Fort McAllister, on the Great Ogeechee River, Ga., was this day bombarded by a fleet of iron-clad monitors and mortar-schooners, under the command of Captain Drayton; but, after an almost incessant fire of eight hours duration, they failed to reduce it.--(Doc. 129.)
John Maginnis, late editor of the New Orleans True Delta, died this day.--A grand review of the rebel forces at Mobile, Ala., took place this day, by Major-Generals Withers and Buckner, and Brigadier-Generals Slaughter and Cummins. After the review, four pieces of artillery captured at Murfreesboro, were presented by General Withers, on behalf of the Alabamians and Tennesseeans in the army of the Tennessee, to the army of Mobile. Each piece was inscribed with the names of Alabamians who fell in that battle.--Mobile Advertiser.
First Lieutenant Gilbert S. Lawrence was dismissed the service of the United States for saying in the presence of officers and civilians, “I have no confidence in General Hooker. Burnside was stuck in the mud, and he will be stuck worse;” and also for publicly declaring: “I want to get out of the service. I don't believe we will succeed. I am dissatisfied generally. Nobody but McClellan can command this army.” --New York Tribune.

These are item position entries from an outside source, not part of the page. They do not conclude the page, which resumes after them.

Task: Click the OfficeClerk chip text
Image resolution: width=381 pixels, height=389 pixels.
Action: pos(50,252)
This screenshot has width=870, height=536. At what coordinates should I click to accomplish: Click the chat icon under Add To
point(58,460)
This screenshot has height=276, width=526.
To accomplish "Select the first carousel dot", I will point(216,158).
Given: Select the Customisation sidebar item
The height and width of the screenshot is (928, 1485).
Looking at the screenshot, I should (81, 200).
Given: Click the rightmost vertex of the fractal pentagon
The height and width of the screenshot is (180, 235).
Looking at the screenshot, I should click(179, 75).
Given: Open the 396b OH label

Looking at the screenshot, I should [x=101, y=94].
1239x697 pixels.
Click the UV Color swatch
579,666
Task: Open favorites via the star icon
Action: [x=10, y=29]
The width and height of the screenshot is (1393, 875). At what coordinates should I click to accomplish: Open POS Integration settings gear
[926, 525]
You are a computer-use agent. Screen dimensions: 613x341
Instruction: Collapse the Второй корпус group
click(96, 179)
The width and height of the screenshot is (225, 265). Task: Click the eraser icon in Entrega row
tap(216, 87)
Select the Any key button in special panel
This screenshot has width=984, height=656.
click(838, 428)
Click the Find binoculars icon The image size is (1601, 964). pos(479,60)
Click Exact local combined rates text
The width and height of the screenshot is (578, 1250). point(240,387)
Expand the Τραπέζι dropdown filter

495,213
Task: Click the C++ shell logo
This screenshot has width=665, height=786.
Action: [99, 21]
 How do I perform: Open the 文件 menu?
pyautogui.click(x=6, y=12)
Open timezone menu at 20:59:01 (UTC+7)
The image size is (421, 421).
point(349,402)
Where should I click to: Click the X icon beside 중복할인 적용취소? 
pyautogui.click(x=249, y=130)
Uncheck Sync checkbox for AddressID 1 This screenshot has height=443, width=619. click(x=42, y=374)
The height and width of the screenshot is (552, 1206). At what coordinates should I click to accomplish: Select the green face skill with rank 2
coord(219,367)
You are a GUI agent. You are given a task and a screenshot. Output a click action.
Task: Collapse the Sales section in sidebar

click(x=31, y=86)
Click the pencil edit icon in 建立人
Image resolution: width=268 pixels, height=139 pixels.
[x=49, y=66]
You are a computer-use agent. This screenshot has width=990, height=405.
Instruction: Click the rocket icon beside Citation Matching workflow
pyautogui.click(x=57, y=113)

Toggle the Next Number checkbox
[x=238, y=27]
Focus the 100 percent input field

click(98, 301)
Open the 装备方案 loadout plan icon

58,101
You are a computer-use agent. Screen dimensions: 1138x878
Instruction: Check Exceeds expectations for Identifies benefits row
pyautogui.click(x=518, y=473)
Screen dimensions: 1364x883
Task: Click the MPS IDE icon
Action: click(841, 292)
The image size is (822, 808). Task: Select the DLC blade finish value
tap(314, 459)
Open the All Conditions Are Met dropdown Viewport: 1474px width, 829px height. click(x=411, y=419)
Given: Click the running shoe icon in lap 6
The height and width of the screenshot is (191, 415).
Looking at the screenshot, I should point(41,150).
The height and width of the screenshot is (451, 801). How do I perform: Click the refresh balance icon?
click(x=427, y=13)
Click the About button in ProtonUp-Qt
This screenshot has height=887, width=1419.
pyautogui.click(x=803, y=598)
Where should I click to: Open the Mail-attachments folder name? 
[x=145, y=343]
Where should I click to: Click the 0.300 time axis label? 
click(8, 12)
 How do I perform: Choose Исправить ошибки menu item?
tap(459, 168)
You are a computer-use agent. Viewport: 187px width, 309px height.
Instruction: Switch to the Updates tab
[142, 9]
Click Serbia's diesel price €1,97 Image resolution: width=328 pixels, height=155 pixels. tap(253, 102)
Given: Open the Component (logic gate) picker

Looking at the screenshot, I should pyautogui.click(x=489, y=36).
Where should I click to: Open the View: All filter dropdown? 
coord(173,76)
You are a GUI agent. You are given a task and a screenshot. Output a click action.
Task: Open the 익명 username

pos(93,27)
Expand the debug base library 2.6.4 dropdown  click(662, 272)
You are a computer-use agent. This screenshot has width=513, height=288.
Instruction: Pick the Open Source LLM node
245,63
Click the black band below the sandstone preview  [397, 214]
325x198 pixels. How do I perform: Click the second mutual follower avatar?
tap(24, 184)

The schooner Kingfisher was captured and burned by the rebel privateer Alabama in latitude 1° 20 “, longitude 26° 20” .--The Spanish sloop Relampago was captured at Charlotte Harbor, Fla., by the National blockading schooner, James S. Chambers.--The Southern Union, a journal published in Georgia, having proposed to reconstruct the old Union of the States, was reprimanded by the Atlanta Confederacy, which asserted that “there are fewer abolitionists in Massachusetts than reconstructionists in Georgia.”